I dropped 84 pounds in weight AND reversed my type 2 diabetes. Here’s how

When Andrew Oldham was diagnosed with type 2 diabetes in his late forties, his doctor didn’t mince her words.

“She gave me an ultimatum, which was quite harsh really,” he said when he joined us on the BBC Gardeners’ World Magazine Podcast.

“She said I had a choice: I could reverse it. I had, I think, a three-to-six-month window. ‘Or,’ she said, ‘at some point in your future, you’re going to lose your feet’.”

For Andrew, a gardener and writer living in the Pennines, it was a terrifying wake-up call, but not an unfamiliar one.

Two decades earlier, a car accident had left him with spinal damage and the slow, painful task of relearning how to walk.

“Obviously, when you’re learning to walk again in your late 20s, it’s not as easy as when you’re a toddler. I was in a lot of pain and I ended up getting quite depressed and sad about it. It was my consultant who recommended that I take up gardening,” he says.

“I only had a small cottage garden [at the time], but it really did pull me out of a very dark place. And that’s how I got into gardening. It’s the idea of planting a seed. And then that seed becomes something.

“I think it took roughly between 18 months and two years for me to give up things like walking sticks. I was in a wheelchair for a while, and it did open my eyes to how people are treated when they’re in a wheelchair.”

Seed potatoes

Rebuilding a life, again

So with this latest, terrifying medical news of a type 2 diabetes diagnosis, received just before the start of the growing season in late winter, Andrew once again turned to his garden for renewal.

Within weeks, his seed potatoes for that season, lovingly chitted and ready to plant, had been given away. He knew that potatoes were off-limits, being too starchy.

“Then I looked into carrots and found out they are a no-no; they’re an occasional treat because they’re still high in sugars,” he says.

“I found out that anything that grew above ground was okay for me. So I started to experiment with things like different types of lettuces.”

That was the start of a radical lifestyle change rooted in the soil. By swapping supermarket staples for homegrown salads, ditching hidden carbs, and eating in tune with the seasons, Andrew lost over 84 pounds in weight and reversed his diabetes.

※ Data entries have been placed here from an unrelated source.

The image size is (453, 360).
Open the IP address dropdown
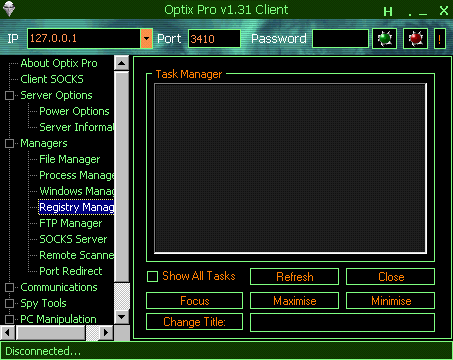pyautogui.click(x=146, y=39)
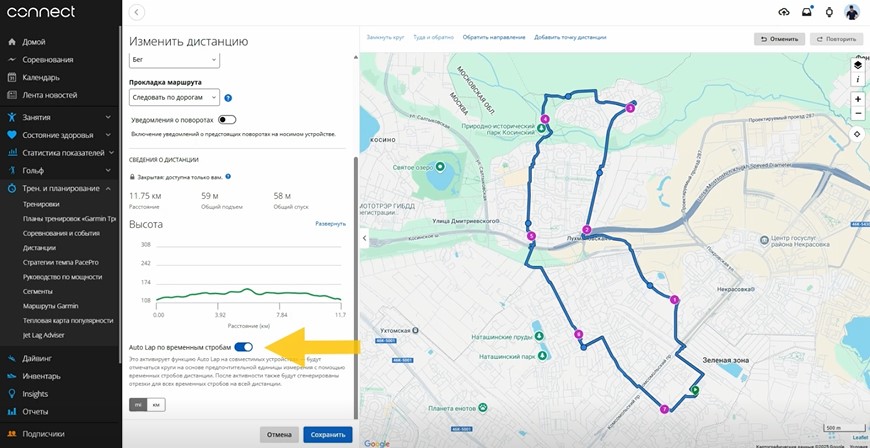Click the 'Сохранить' button
Viewport: 870px width, 448px height.
pos(328,435)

“People I’ve not seen for quite a long time look at me and say, ‘You’ve lost loads of weight. How have you done it? What’s your secret?’ But there’s literally no secret to it. It’s just we’re not talking about it. And we’re not talking about the carbohydrates hidden in our food.”

Checking out carbohydrate levels in supermarket food became a daily routine, Andrew adds.

“It became a weird kind of game between me and my wife, Carol, when we were in the supermarket, shouting at each other across the aisle, ‘Do you know how much carbohydrate is in this? We used to eat this by the ton!’ So we ditched things like white bread, white pasta, and rice, and we started to go for wholemeal choices.

“I noticed the more weight I lost, the more I could do in the garden. The more energy I had to do little projects, the more the garden started to change and develop. And the more I did, the more weight I lost, and the more I started to grow. So I became the king of salads and growing lettuces.”

Sliced bread

Planning for the future

But Andrew’s story isn’t just about food. It’s also about how gardening reshapes lives over time. His current, quarter-acre plot, perched 1,300 feet above sea level, is now a landscape of vegetable beds and a developing food forest, planned with future years in mind.

The latter of these, planned for the top of the hill to act simultaneously as windbreak, wildlife habitat and low-effort productive space, is a key part of his future-proofed plan.

“I said to someone recently, ‘There’s going to be a day when I’ll get too old and I won’t be able to garden. And they said, ‘Well, what are you going to do with your garden then?’ And I said, ‘well, do you see the food forest I’m going to plant at the top?’.”

Accessibility is a constant theme in Andrew’s approach. After his spinal injury, he learned to garden from a wheeled seat, working in raised beds and containers he could reach. That experience shaped his philosophy: build gardens that adapt, that welcome difference, and that don’t rely on brute strength. “You have to deal with what you’re given, and the garden that you’re given,” he says. “You have to listen to it, and adapt to it.”

Now, he wants more people to benefit from gardening and build their connections with nature. “You meet lots of beautiful, wonderful people in gardening. They are the kindest community in this world. I think if we had a little bit more of that in all levels of our society, we’d be a great nation. We’d be absolutely wonderful – nothing could stop us.”